#### [Your instructions]
Copy, word for word, the stretch of the Brittany puppy advice column from "Dear Sly: One" to "him on a leash.".

Dear Lisa: I have a 6-month-old Brittany Spaniel that I am having an extremely difficult time raising. She is sly and devious. She steals things from the cupboards and kitchen table and takes them outside. She sits down and faces the house and waits for us to try and retrieve the item. She will run around us in circles. She thinks everything is a game. She will not come – ever! She backs up and then after we walk away from the door she will bolt in. She is a smart dog. She heels and sits well. She just refuses to listen. She gives us sly looks out of the corner of her eye. I've never seen anything like this before.We have an 11-year-old Brittany. I have had this breed of dog since I was a kid, as my dad raised them. That's over 50 years! Any suggestions for this pet to stop all the antics? – Sly Puppy

Dear Sly: One of my co-workers is a Brittany expert, having bred them for 25 years. I asked her for some breed-specific tips that might help you rein in this feisty puppy.

Here’s Andrea Jordan Lane’s Advice: This kind of behavior means it is time to spend some serious one-on-one time with basic training (coming when you are called) and learning to respect the leader. It should be done on a leash. One of the hardest things to do is to resist the temptation to scold the puppy for stealing when he finally comes when called. He won’t forget that. Despite how angry you might feel it is very important to praise them when they come on their own. He needs to know that coming is what gets him the attention he is looking for. Another easy trap to fall in to is to call him only when you want to lock him up or put him on a leash.

As natural-born hunters and explorers, Brittanys don’t like to be restrained, so if you always call your dog to put him on a leash or in his crate, it will reinforce the fact that he doesn’t like to come. Be sure to alternate calling your dog to you to play or to be rewarded with love and attention. My dogs also know the word “cookie” better than their own names. When I find that they are ignoring my calls it only takes a high pitched question of “cookie?” and they come running. The idea is to teach them that coming to you is a positive experience.

To Catch a Thief
The stealing part should be treated separately. It takes catching them in the act and a well-timed delivery to correct them. If you don’t catch him in the act, call him to you (after you’ve taught him that command), reward him for coming and ask for whatever it is that he stole and replace it with something he is allowed to have. Don’t scold him when he gives it up either. The only time it is effective to scold for stealing is when you catch them in the act.

#### [Data excerpts]

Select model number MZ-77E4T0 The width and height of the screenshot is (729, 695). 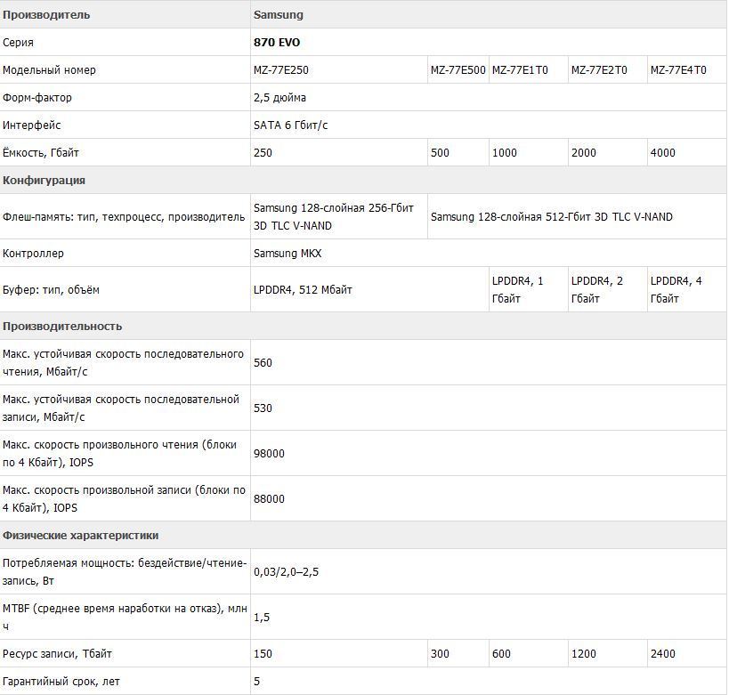coord(678,70)
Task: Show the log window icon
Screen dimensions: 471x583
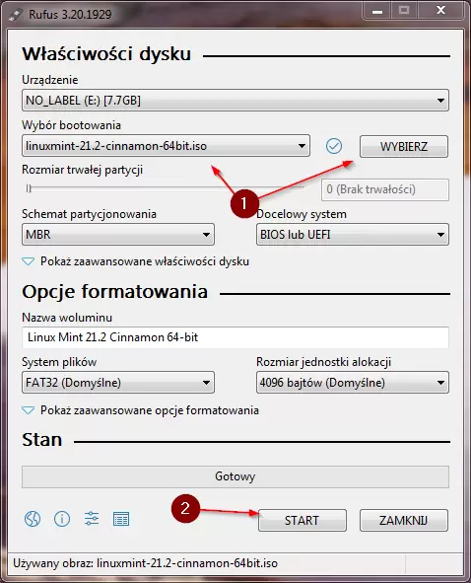Action: pos(121,519)
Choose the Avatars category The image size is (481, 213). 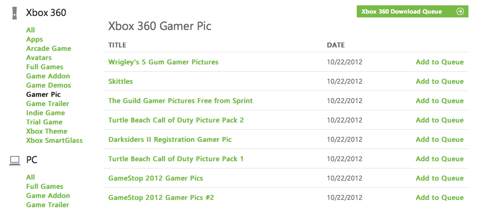39,58
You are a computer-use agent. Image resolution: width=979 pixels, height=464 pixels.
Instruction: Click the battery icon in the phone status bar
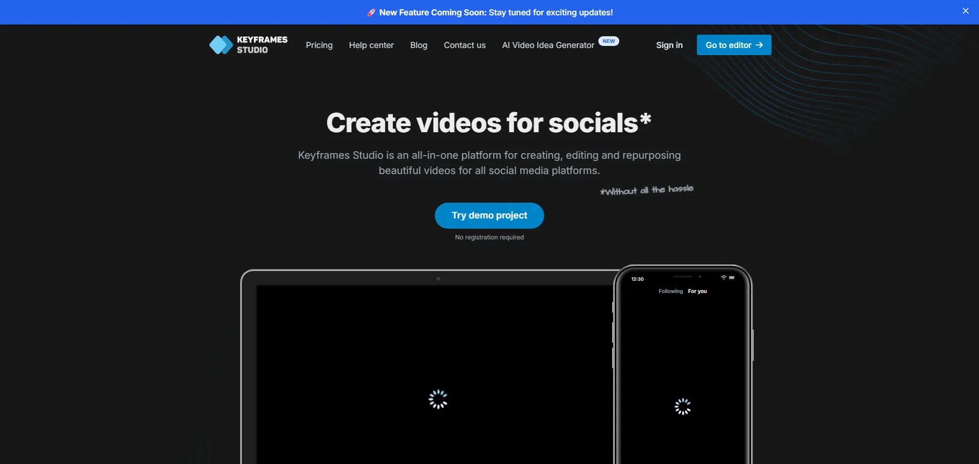732,278
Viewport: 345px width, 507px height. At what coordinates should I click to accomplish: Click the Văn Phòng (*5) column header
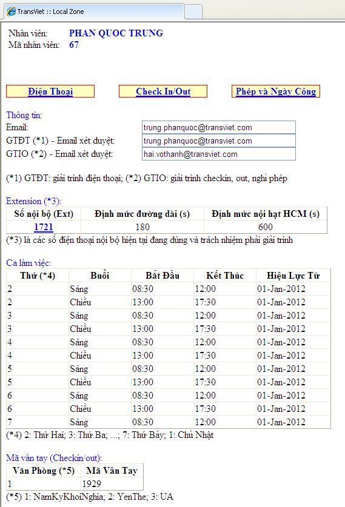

#### [Solution to this problem]
Dear Sly: One of my co-workers is a Brittany expert, having bred them for 25 years. I asked her for some breed-specific tips that might help you rein in this feisty puppy.

Here’s Andrea Jordan Lane’s Advice: This kind of behavior means it is time to spend some serious one-on-one time with basic training (coming when you are called) and learning to respect the leader. It should be done on a leash. One of the hardest things to do is to resist the temptation to scold the puppy for stealing when he finally comes when called. He won’t forget that. Despite how angry you might feel it is very important to praise them when they come on their own. He needs to know that coming is what gets him the attention he is looking for. Another easy trap to fall in to is to call him only when you want to lock him up or put him on a leash.